Rund 1 600 Teilnehmer aus fast 70 Ländern, 320 Vortragende sowie rund 1 300 Fachvorträge und -poster, das sind die Eckdaten der 12th European Nutrition Conference FENS 2015, die vom 20. bis 23. Oktober in Berlin stattfand.

Fünf Plenarvorträge griffen das Oberthema der Tagung – Ernährung und Gesundheit über die gesamte Lebensspanne – auf. Viele weitere Sessions demonstrierten die Vielfalt der Themen auf allen Gebieten der Ernährungsforschung. Von der gesundheitlichen Bedeutung der Gewürze bis hin zur personalisierten Ernährung, von aktuellen Aspekten der Mikrobiom-Forschung über neue Ansätze der Ernährungsbildung bis hin zu Konzepten nachhaltiger Produktion von Lebensmitteln für eine weiter wachsende Weltbevölkerung.

Anhand von Daten aus der Nurses‘ Health Study II zeigte Prof.
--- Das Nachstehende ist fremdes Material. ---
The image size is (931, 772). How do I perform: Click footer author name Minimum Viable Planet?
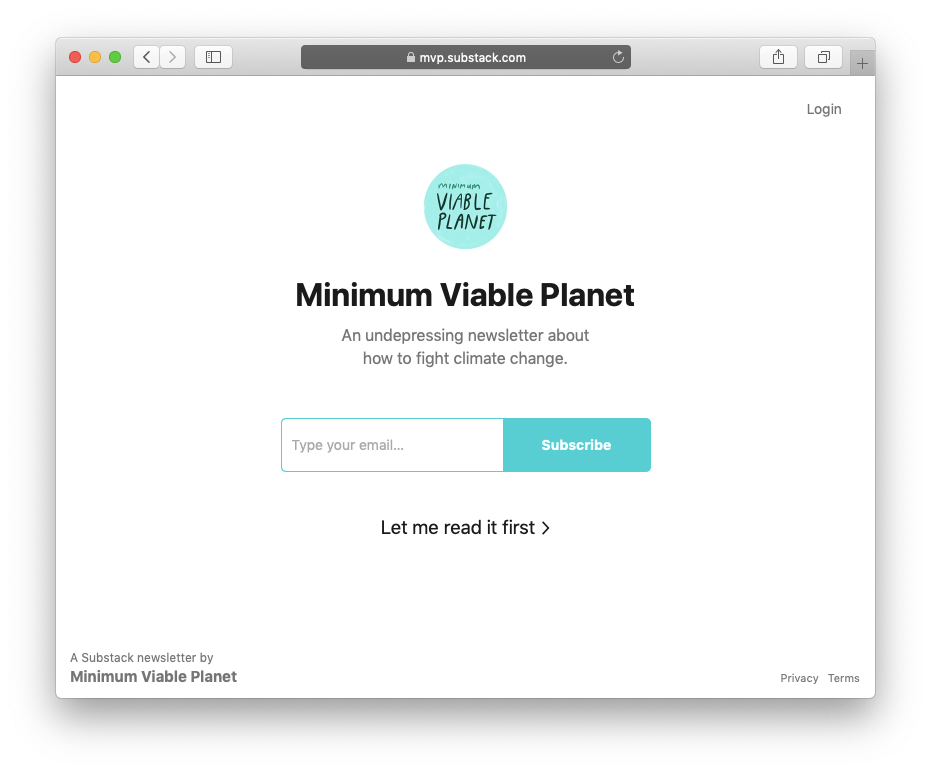[x=153, y=676]
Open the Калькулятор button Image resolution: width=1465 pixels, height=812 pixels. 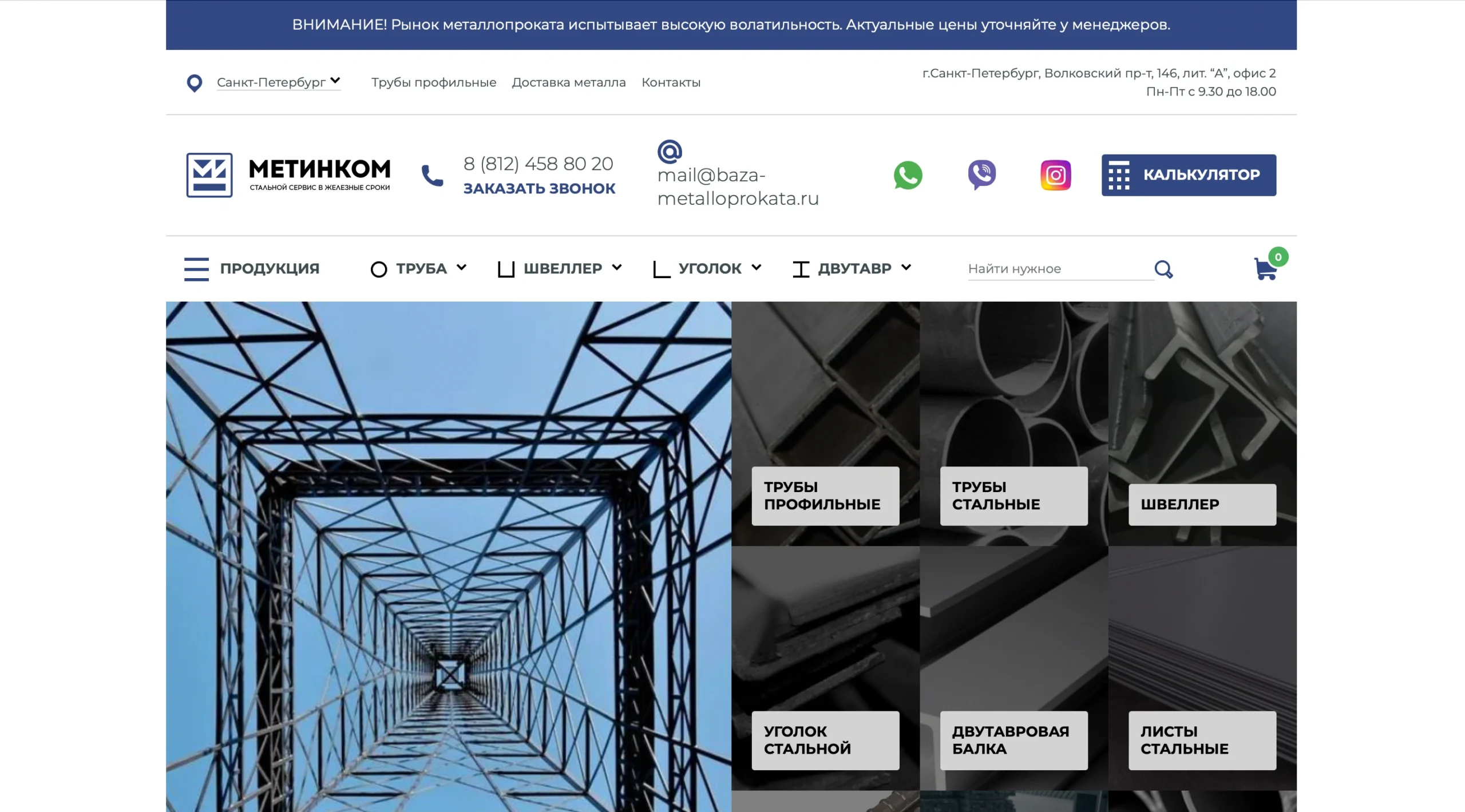(x=1189, y=175)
Walter C. Willett, Harvard University, USA, die gesundheitlichen Vorteile des Austauschs von rotem Fleisch gegen pflanzliche Alternativen. Er unterstrich den großen Einfluss der Ernährungsweise auf Herz-Kreislauf-Krankheiten und Diabetes mellitus Typ 2. In seinem Vortrag und nochmals im Rahmen der Pressekonferenz (s. u.) sprach er auch die mögliche tumorfördernde Wirkung von Wachstumsfaktoren an, die in Frischmilch (nicht in verarbeiteten Milchprodukten) enthalten sind, bis zur abschließenden Einschätzung sieht er hier weiteren Forschungsbedarf. Er betonte auch, dass das Ernährungsverhalten der gebildeten und finanziell besser gestellten US-Amerikaner sich in den letzten Jahren deutlich verbessert habe, währende es bei bildungsferneren Schichten und Geringverdienern weiterhin große Defizite gebe.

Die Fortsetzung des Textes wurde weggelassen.